Entre todos os aliados do Irão no Médio Oriente, há um que está a surpreender Israel pela inação. Em vez de entrar no conflito diretamente e ajudar o regime iraniano a sobreviver à ofensiva israelo-americana, o grupo mantém-se fora da guerra e está a observar todos os movimentos atentamente. Para já, não vai agir, mas já avisou que isso poderá mudar. “Sobre a escalada militar, os nossos dedos estão no gatilho, prontos para responder a qualquer momento se os acontecimentos assim o justifiquem”, avisou, esta sexta-feira, Abdul-Malik al-Houthi, o líder dos Houthis, o movimento xiita que ocupa partes do Iémen.

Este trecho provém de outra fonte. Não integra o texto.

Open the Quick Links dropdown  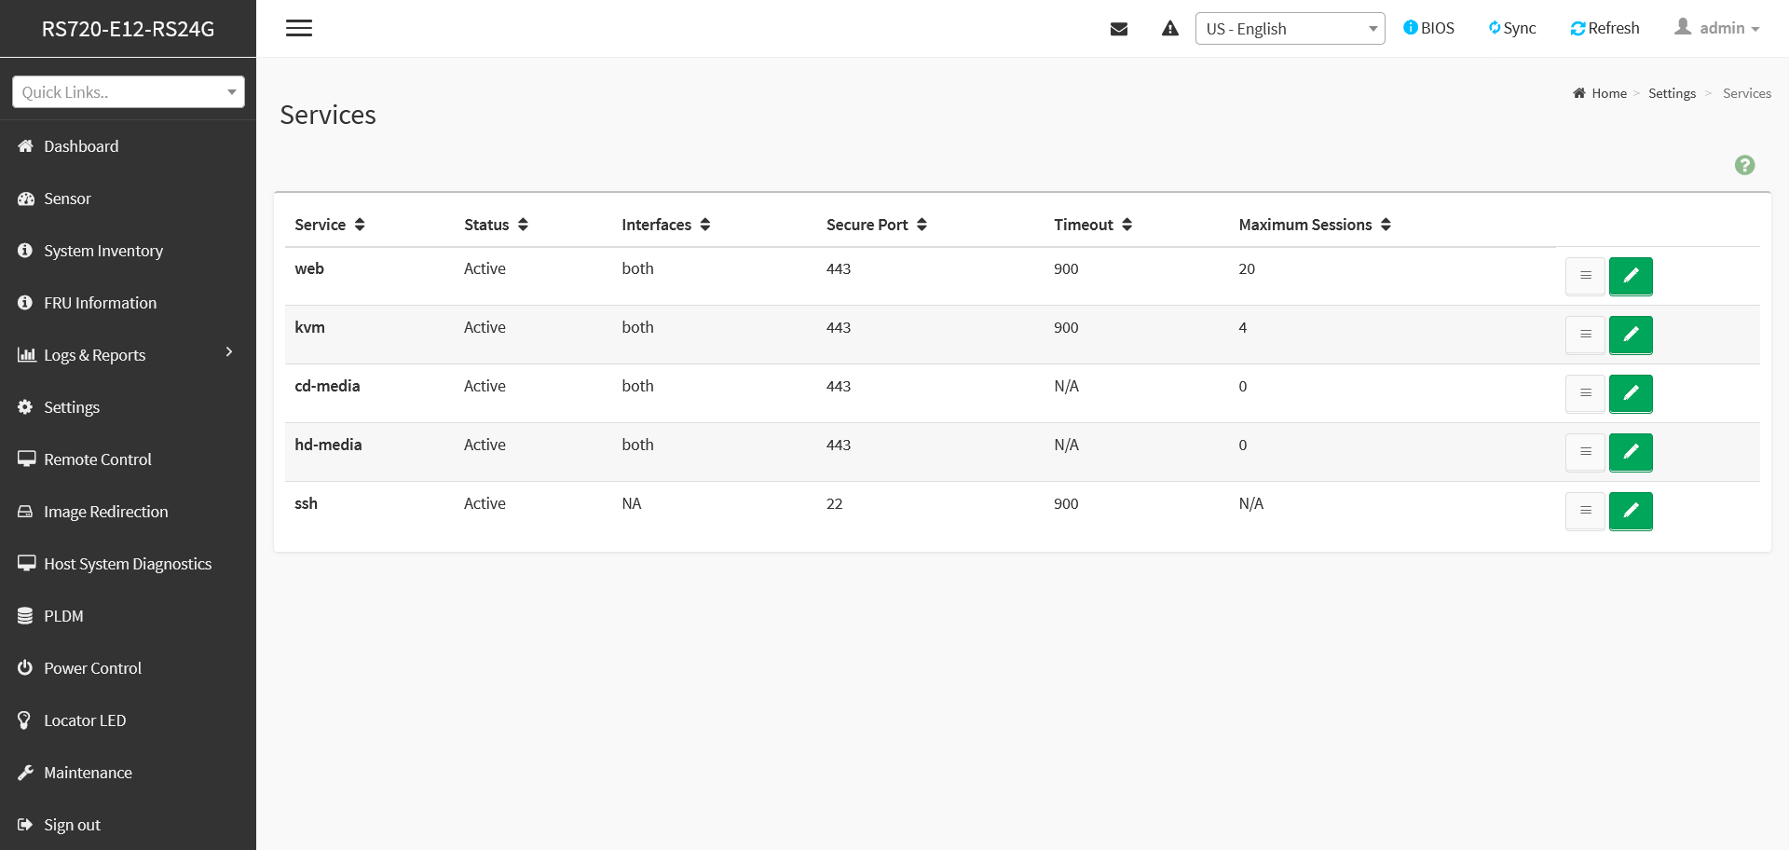tap(129, 92)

Os Houthis preferem, para já, não entrar no conflito diretamente, o que pode terminar com o seu principal apoio político e económico: o regime iraniano. No Médio Oriente, Teerão montou um eixo de resistência ao redor de Israel, do qual o movimento iemenita faz parte. Os aliados Hezbollah, no Líbano, e as milícias xiitas do Iraque já estão a apoiar o Irão. O grupo do Iémen não, embora tenha manifestado solidariedade e prometido vingança pela morte do aiatola Ali Khamenei.

Dentro do eixo de resistência montado pelo Irão no Médio Oriente, sobra outro movimento: o Hamas. Mas se o grupo palestiniano está demasiado débil para prestar qualquer tipo de auxílio por causa das consequências da guerra em Gaza, os Houthis ainda conservam arsenais de mísseis e drones, tendo ainda a capacidade de atacar as embarcações que passam pelo Estreito de Bab el-Mandeb, que liga o Golfo de Áden ao Mar Vermelho, numa rota vital para o comércio global — em particular para o transporte de petróleo.

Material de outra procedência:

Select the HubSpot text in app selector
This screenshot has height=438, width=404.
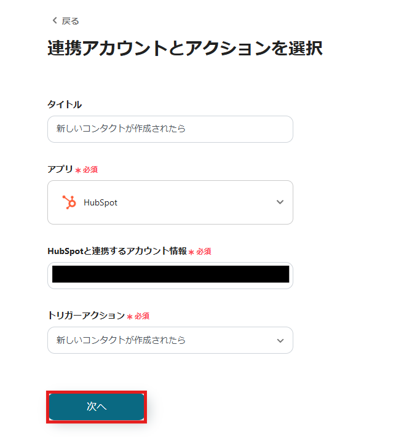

Mar Vermelho. De olhos na situação no Iémen, os Houthis usam Gaza e perturbam o comércio mundial

Noutras fases da guerra contra Israel, desde o 7 de Outubro de 2023, os Houthis atingiram com mísseis e drones território israelita, em solidariedade com o Hamas. Atacaram também embarcações que passavam pelas águas do Estreito de Bab el-Mandeb. Se agiram no passado, o que justifica então este impasse? Por um lado, o movimento xiita atravessa um complexo movimento interno. Por outro, teme as represálias que poderá sofrer dos Estados Unidos e de Israel, tendo ainda outra potência regional bastante atenta ao que o grupo fará: a Arábia Saudita, vizinha do Iémen.

Nos cálculos e nos planos israelitas desenhados antes do conflito, de acordo com o que avançaram fontes das Forças de Defesa de Israel (IDF, sigla em inglês) ao jornal Jerusalem Post, os Houthis já deveriam ter entrado no conflito. Telavive esperava que, depois da morte do aiatola Ali Khamenei, o grupo xiita declarasse guerra e retaliasse. Não o fizeram. Depois, Israel tinha a expectativa de que entrariam para apoiar o Hezbollah, que se juntou à ofensiva na segunda-feira. Também não aconteceu.

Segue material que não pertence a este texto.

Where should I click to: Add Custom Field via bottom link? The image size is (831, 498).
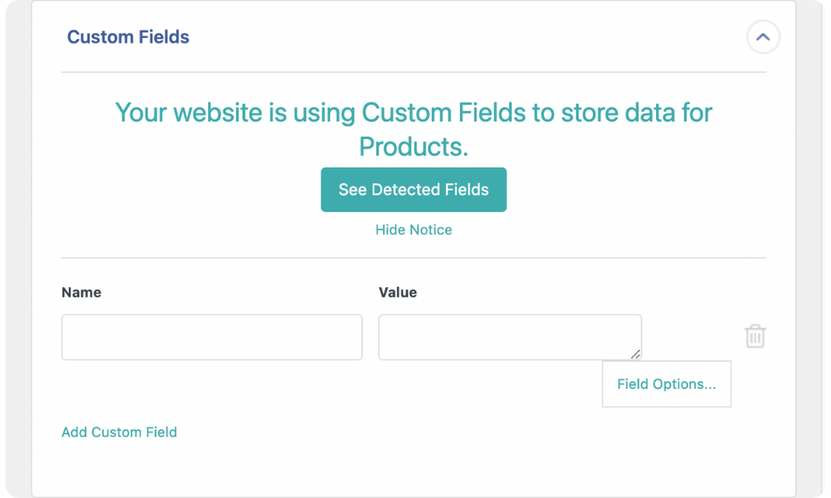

Segundo o entendimento de Israel, os Houthis ainda não bombardearam o país porque os Estados Unidos da América (EUA) também estão envolvidos nas operações militares. A presença norte-americana e os possíveis atos de retaliação terão afastado o grupo xiita da guerra, assim como a avaliação de que o Irão é demasiado longe geograficamente do Iémen para entrar em ação. Ainda assim, as Forças de Defesa de Israel não descartam que o movimento iemenita mude de ideias.